Today the "original concerti" published and performed as reconstructions have an "R" attached, such as BWV 1052R as a violin concerto. The original violin concerto music may have undergone adaptation, like arrangements of Cöthen violin music (Partita in E, BWV 1006/1, Sonata in C, 1019a, BWV ?97/4a, ?BWV 209/1a) for other Leipzig cantatas sinfonias or arias.
Sinfonias
Bach primarily composed sinfonias to open cantatas and cantatas Part Two. They were written throughout his formative career from 1707, BWV 106/1 Sonatina, to the mid 1740s, BWV 1045, an adaptation of a movement from a "lost" violin concerto. Bach's sinfonia efforts were focused on works of "disparate character" (studies of various forms) in Weimar and to the Leipzig years 1725-31 when Bach often adapted now-lost violin/oboe and extant Brandenburg concerto movements, says keyboard specialist Richard D. P. Jones in "Sinfonia," <JSB:Oxford Composers Companion>, 1999:452. One original work that quotes a chorale is Cantata BWV 75, "Die Elenden sollen essen," sinfonia in G Major (Mvt. No. 8), opening part 2, with the trumpet quoting the melody, "Was Gott tut, das ist wohlgetan, supported with strings and continuo. It was Bach's first cantata as the Leipzig music director and cantor, for the First Sunday after Trinity, May 30, 1723
Bach's earliest cantatas involve concise instrumental introductions (BWV 4, 150, and 196) for strings and basso continuo as well as the intimate, antique sound of pairs of recorders and violas da'gamba (BWV 106). That special chamber music sound continued in Weimar, notably with Cantatas BWV 152/1 and 18/1 as well as solo winds in BWV 12/1, 21/1, and 182/1. The festive Easter Sunday piece, called "Sonata," BWV 31/1, with trumpets and drums, set the tone for similar works in Leipzig, BWV 120/a6=29/1 and 249/1, 2.

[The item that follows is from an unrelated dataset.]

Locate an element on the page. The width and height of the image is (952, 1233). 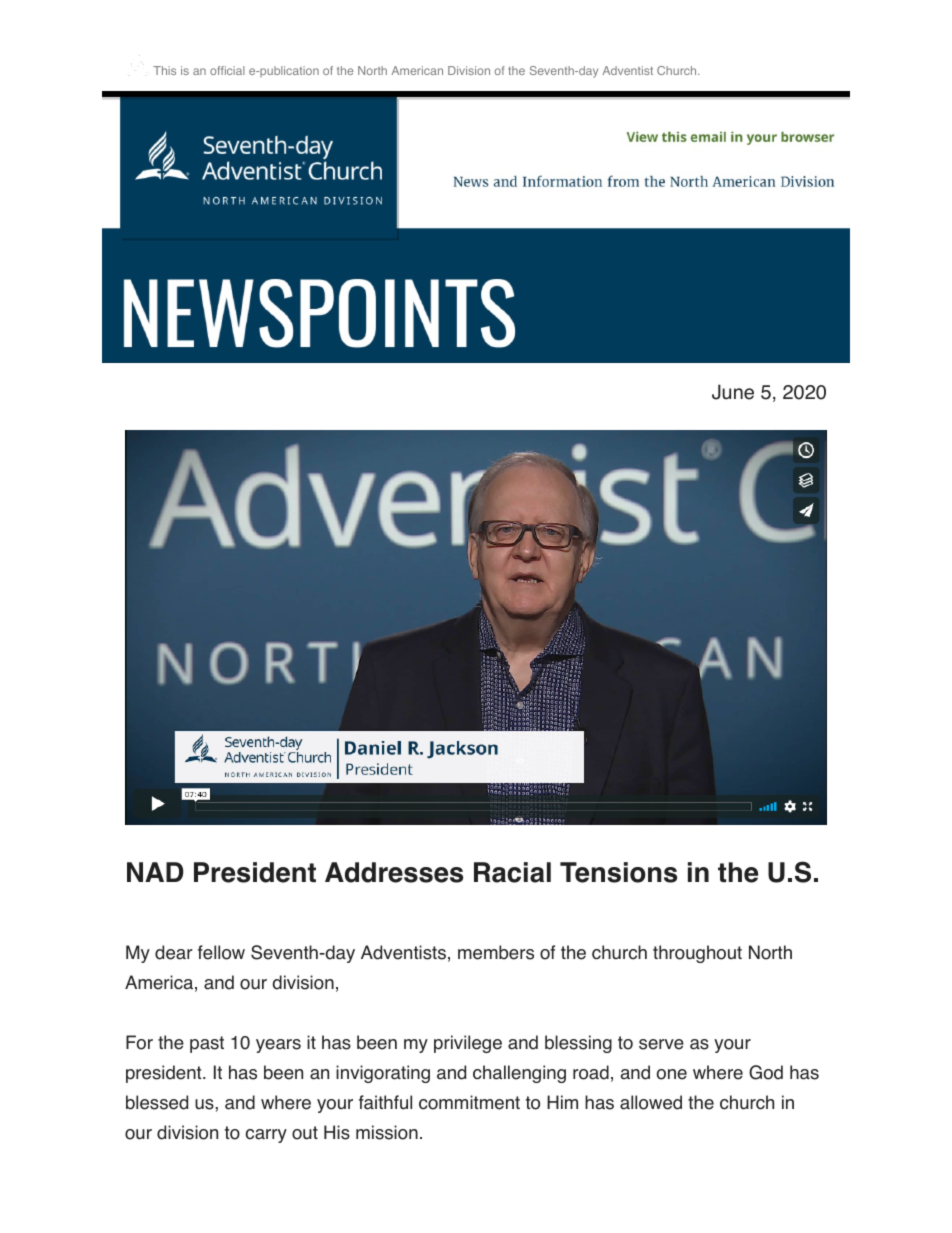
June is located at coordinates (733, 392).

The Weimar "disparate character" pieces involve a chaconne (BWV 18), prelude and fugue (BWV 152) and concerto slow movement (BWV 12 and 21). French Ouvertures are found in BWV 75/1, 76/8, and 152/1. Bach's oldest son, Friedemann, is supposed to have played the concerted organ part adaptations from keyboard and Brandenburg concerti: BWV 35/1, 49/1, 52/1, 146/1, 169/1, and 188/1 in Leipzig. Special note is made of the pastorale sinfonias opening the BWV 208 Hunting Cantata, and opening the Christmas 2 Festival, BWV 248/10, with the shepherd's sound of pairs of flutes, oboes d'amore and hunting oboes. The last two categories show Bach, originator of the keyboard concerto, beating Georg Frideric to the punch.

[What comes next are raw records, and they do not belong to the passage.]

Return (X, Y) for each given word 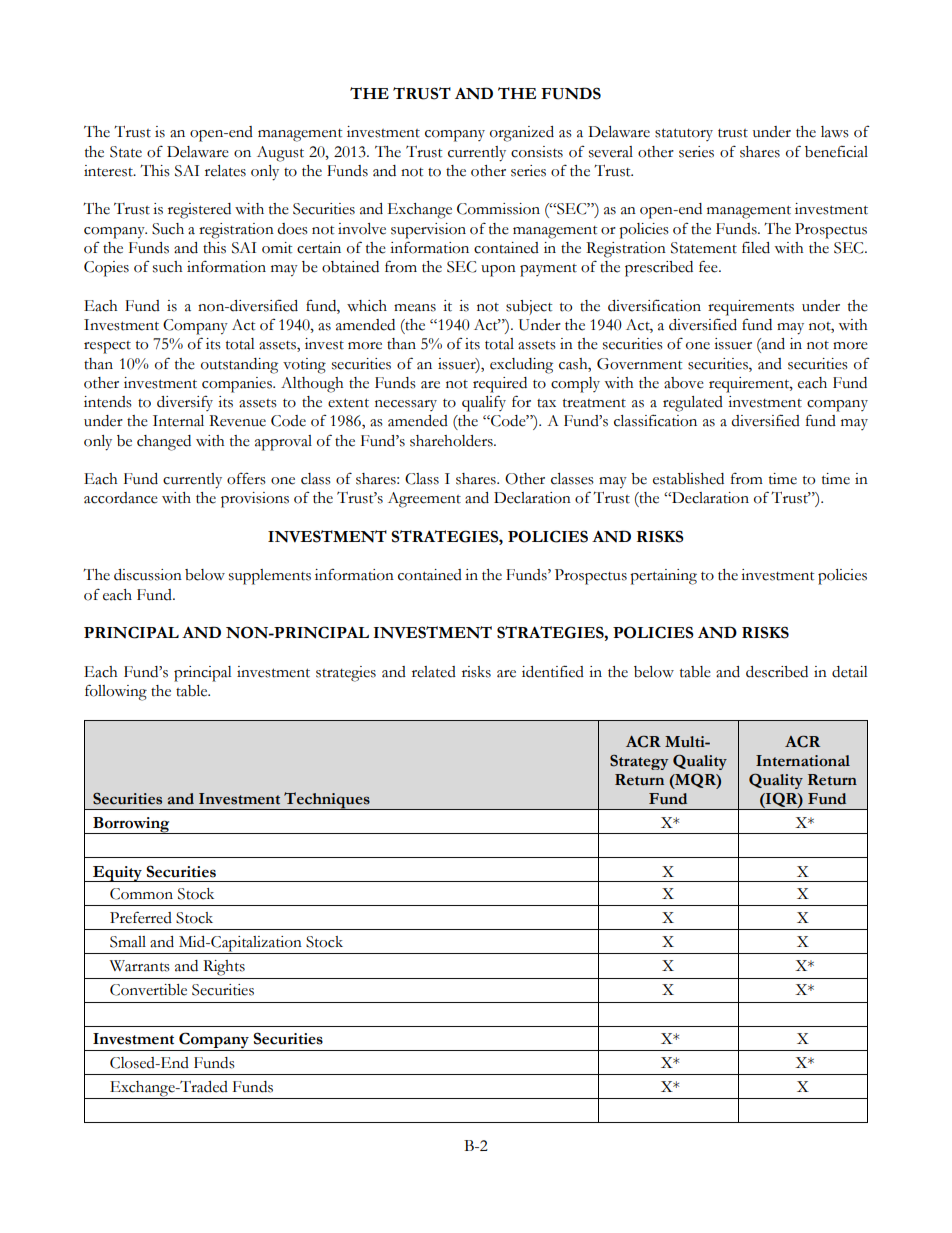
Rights (224, 968)
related (434, 672)
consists (537, 152)
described (777, 672)
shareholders (452, 441)
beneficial (836, 151)
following (116, 692)
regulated (693, 404)
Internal (178, 421)
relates (225, 171)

Foremost among sinfonia recording compilations is Helmuth Rilling's "Complete" (26) Hänssler (Musical Heritage 2006) 2 CDs, 5286579, followed by Helmut Wünscherman on Phillips (BCW, http://www.bach-cantatas.com/Performers/Winschermann.htm , C-3) and Nonesuch LP H-71129
Discogs.com , and the E. Power Biggs/Richard Kapp album, "Sinfonias and Orchestral Movements from Cantatas" (Sony CD SBK 62829, Amazon.com.
Others are:
http://www.bach-cantatas.com/Performers/Dantone.htm
http://www.bach-cantatas.com/Performers/Pflugbeil.htm#C1
http://www.baroquecds.com/746Web.html
Recordings:
YouTube: http://www.youtube.com/watch?v=dYteXS21wVQ (with scores, Richter 7)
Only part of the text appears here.